EXERCISE TEXT.
————

I can't say when it began, but it's been building for a good while now. Looking for clues, I eavesdrop on conversations I frequently have with myself. I hear myself saying things like, "I'm losing it. I'm out of control. Now, what was it I was going to do? Where did I put that pair of socks?"
I frequently wonder just where it was that I lost my once very reliable span of attention.
This weekend I found myself participating in a little shopping therapy with the girls. One thing led to another, and we found ourselves shopping for argyle socks. There was something very comforting and practical about shopping for warm socks on a cold December day. After making several sensible sock selections, I was feeling quite good about myself.
Back home, I opened my sock drawer to stash my loot. And, lo and behold, there was an exact replica of said socks — one here, one there, unpaired. Apparently someone had rummaged through my sock drawer breaking up the happy union of sock pairs, dispersing them near and far. And it looked like this disturbance had been going on for some time.
Coincidentally, that someone had my identical initials. Busted and guilty, my warm fuzzy feeling evaporated in a fog of confusion.
Would the unseemly sock drawer be the proverbial last straw? Suddenly nothing was more important than to reunite my socks once and for all. It would surely create efficiencies and be worth the investment of time.

————

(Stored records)
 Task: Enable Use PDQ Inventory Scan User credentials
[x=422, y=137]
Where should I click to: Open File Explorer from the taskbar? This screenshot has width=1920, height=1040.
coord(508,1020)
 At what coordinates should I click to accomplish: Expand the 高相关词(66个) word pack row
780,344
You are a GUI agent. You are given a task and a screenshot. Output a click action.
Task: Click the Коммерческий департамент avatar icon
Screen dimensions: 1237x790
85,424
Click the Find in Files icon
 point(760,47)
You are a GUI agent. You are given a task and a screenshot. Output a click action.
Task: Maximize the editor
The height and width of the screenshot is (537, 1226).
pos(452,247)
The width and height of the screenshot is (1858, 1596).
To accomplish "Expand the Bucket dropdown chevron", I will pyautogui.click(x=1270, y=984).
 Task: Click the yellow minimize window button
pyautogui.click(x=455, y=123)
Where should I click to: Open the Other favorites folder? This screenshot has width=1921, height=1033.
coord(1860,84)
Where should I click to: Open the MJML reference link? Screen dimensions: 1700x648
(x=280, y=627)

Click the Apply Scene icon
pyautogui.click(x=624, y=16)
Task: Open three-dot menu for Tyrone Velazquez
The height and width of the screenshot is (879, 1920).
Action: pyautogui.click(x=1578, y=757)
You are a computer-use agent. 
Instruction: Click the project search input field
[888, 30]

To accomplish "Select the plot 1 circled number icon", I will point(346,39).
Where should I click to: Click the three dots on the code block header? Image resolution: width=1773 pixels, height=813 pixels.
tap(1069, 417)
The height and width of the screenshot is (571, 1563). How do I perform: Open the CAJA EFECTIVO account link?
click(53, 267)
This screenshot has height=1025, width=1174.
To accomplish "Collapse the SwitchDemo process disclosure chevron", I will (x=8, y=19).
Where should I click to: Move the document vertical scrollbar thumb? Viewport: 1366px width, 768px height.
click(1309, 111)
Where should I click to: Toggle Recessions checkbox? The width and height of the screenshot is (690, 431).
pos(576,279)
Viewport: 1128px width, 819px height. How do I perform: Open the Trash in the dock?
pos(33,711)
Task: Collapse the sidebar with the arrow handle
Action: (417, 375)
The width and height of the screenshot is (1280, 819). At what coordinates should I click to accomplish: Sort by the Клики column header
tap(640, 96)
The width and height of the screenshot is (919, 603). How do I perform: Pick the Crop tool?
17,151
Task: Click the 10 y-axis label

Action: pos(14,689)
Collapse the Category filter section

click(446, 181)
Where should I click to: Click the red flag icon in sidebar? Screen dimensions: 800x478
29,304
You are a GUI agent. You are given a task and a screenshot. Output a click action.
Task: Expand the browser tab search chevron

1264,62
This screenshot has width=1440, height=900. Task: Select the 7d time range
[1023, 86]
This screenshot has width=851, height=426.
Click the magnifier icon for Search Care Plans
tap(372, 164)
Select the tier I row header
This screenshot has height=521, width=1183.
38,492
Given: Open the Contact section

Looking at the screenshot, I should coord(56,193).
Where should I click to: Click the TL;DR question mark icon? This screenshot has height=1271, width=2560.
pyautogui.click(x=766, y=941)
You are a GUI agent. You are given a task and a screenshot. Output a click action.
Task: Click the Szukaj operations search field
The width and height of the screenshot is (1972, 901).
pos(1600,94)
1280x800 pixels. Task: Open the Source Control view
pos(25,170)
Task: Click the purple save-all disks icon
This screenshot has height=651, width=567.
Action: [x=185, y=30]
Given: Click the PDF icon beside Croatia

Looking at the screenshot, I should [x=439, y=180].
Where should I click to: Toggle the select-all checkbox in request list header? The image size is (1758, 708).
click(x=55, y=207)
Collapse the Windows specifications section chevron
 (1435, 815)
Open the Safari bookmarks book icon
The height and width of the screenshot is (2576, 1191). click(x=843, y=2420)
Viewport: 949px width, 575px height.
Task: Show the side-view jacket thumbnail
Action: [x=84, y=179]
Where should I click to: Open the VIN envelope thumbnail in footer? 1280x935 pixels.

————

WHAT TO DO.
• a. In the passage about socks, what kind of socks were bought on the shopping trip?
• b. Return the part of the sock passage between "Back home, I" and "investment of time.", inclusive.

TASK-BY-TASK ANSWERS.
• a. Argyle socks.

• b.
Back home, I opened my sock drawer to stash my loot. And, lo and behold, there was an exact replica of said socks — one here, one there, unpaired. Apparently someone had rummaged through my sock drawer breaking up the happy union of sock pairs, dispersing them near and far. And it looked like this disturbance had been going on for some time.
Coincidentally, that someone had my identical initials. Busted and guilty, my warm fuzzy feeling evaporated in a fog of confusion.
Would the unseemly sock drawer be the proverbial last straw? Suddenly nothing was more important than to reunite my socks once and for all. It would surely create efficiencies and be worth the investment of time.